Document segment:
Regulatory bodies and approaches
The Canadian financial regulatory system is fragmented with oversight of various parts of the financial system divided among a variety of federal and provincial regulators.
The three principal federal regulators of financial institutions are: the Office of the Superintendent of Financial Services (OSFI); the Canadian Deposit Insurance Corporation (CDIC); and the Financial Consumer Agency of Canada (FCAC).
Policy surrounding federal financial services legislation is driven by the Department of Finance and, although they work independently from the Department, OSFI, CDIC, FCAC and the Bank of Canada (BOC) contribute to the development of Canada’s federal financial services legislative and regulatory framework.
Established in 1987, OSFI is an independent agency of the federal government and reports to the Minister of Finance. As Canada’s prudential regulator, OSFI has both a regulatory and supervisory role for more than 400 federally regulated financial institutions and 1,200 pension plans. In its regulatory role, OSFI: develops rules and other guidance; helps to create accounting, auditing and actuarial standards; and provides approvals for certain types of transactions. In its supervisory role, OSFI assesses economic data and trends for issues that could have negative impacts on financial institutions, and, at the same time, assesses financial institutions for weaknesses that could raise solvency or similar critical risks. When such risks are identified, OSFI takes steps to work with an affected institution to address these risks.

Extracted data:

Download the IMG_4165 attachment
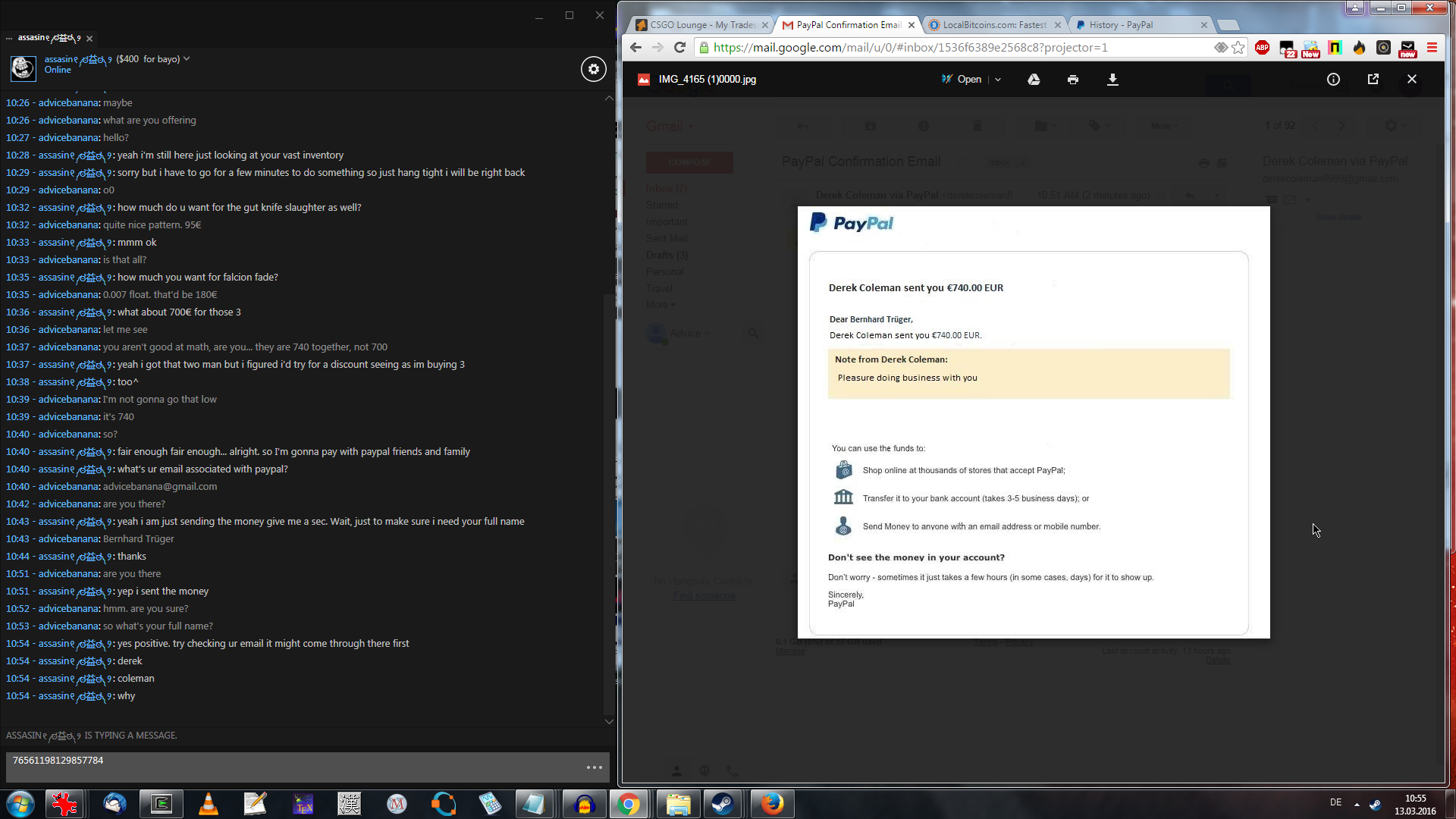Screen dimensions: 1456x819 pos(1112,80)
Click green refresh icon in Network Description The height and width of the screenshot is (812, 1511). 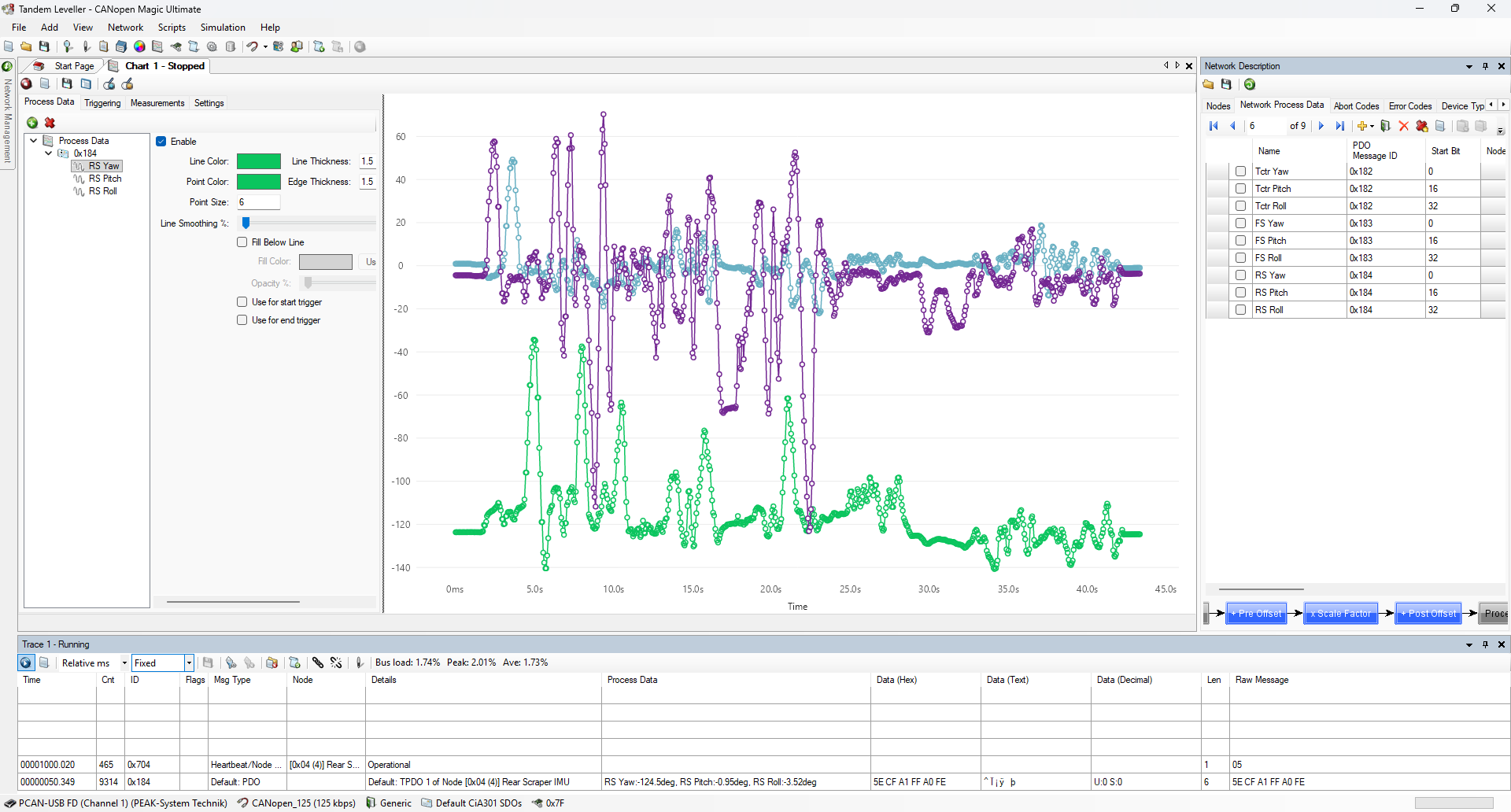(1250, 85)
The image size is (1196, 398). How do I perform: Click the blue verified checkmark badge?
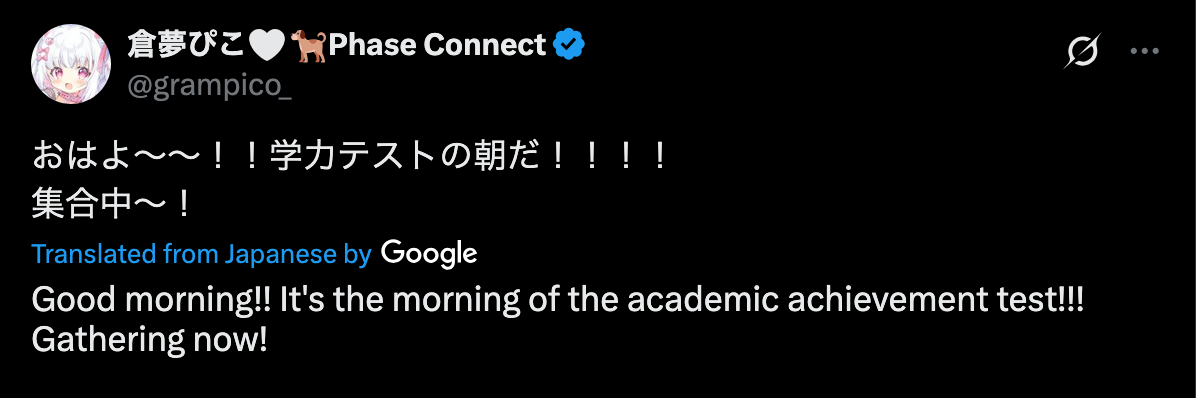[569, 45]
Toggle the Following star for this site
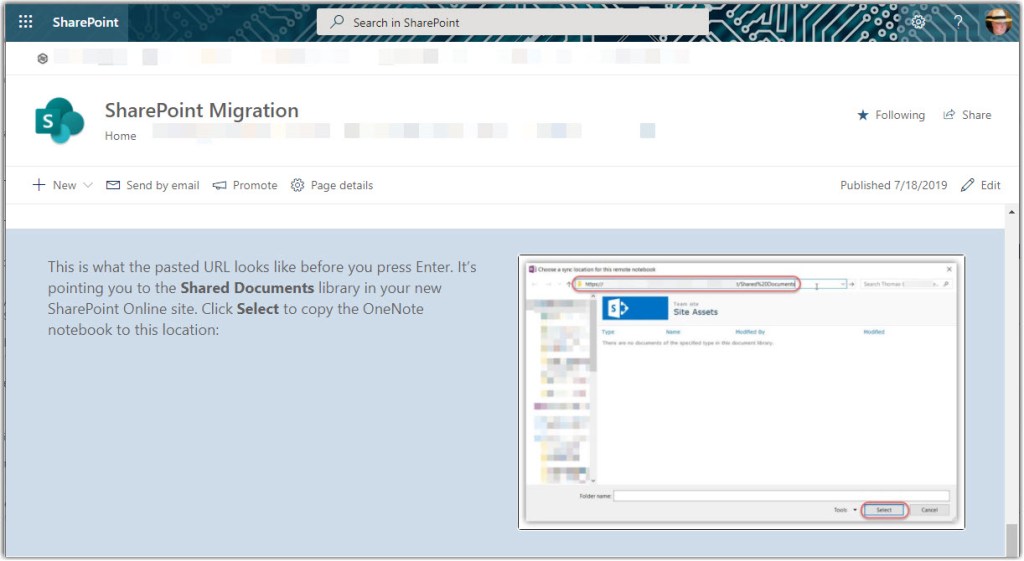 (x=891, y=115)
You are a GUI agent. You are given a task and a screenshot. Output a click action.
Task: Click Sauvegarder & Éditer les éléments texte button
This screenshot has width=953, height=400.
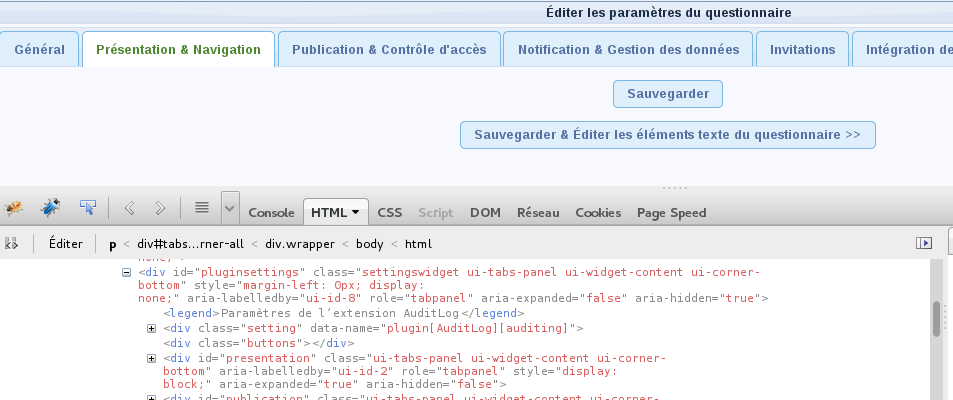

Task objective: Extend the overview of Canada's financial regulators above, starting right after its last sentence.

Exercise answer:
In September 2020, OSFI released its discussion paper, “Developing Financial Sector Resilience in a Digital World, selected themes in technology and related risks”, with the objective of engaging stakeholders into a discussion on how OSFI can best position its regulatory framework in a complex, rapidly changing digital world. The paper focuses on the following three main themes:
- operational risk and resilience, and the need for a holistic assessment of the overarching regulatory “architecture” for technology and other non-financial risks;
- understanding technology risk and the role of prudential regulators with respect to technology and data risk management; and
- core principles to guide future regulatory guidance development in relation to three priority areas: cybersecurity; advanced analytics; and the technology third-party ecosystem.
A federal crown corporation established in 1967, CDIC’s objectives are to:
- provide insurance against the loss of part or all of deposits;
- promote and otherwise contribute to the stability of the financial system in Canada; and
- act for the benefit of depositors while minimizing loss.
CDIC provides deposit insurance for eligible deposits up to a limit of C$100,000 per insured category at CDIC member institutions. Members include banks, federally regulated credit unions, as well as loan and trust companies and associations governed by the Cooperative Credit Associations Act that take deposits.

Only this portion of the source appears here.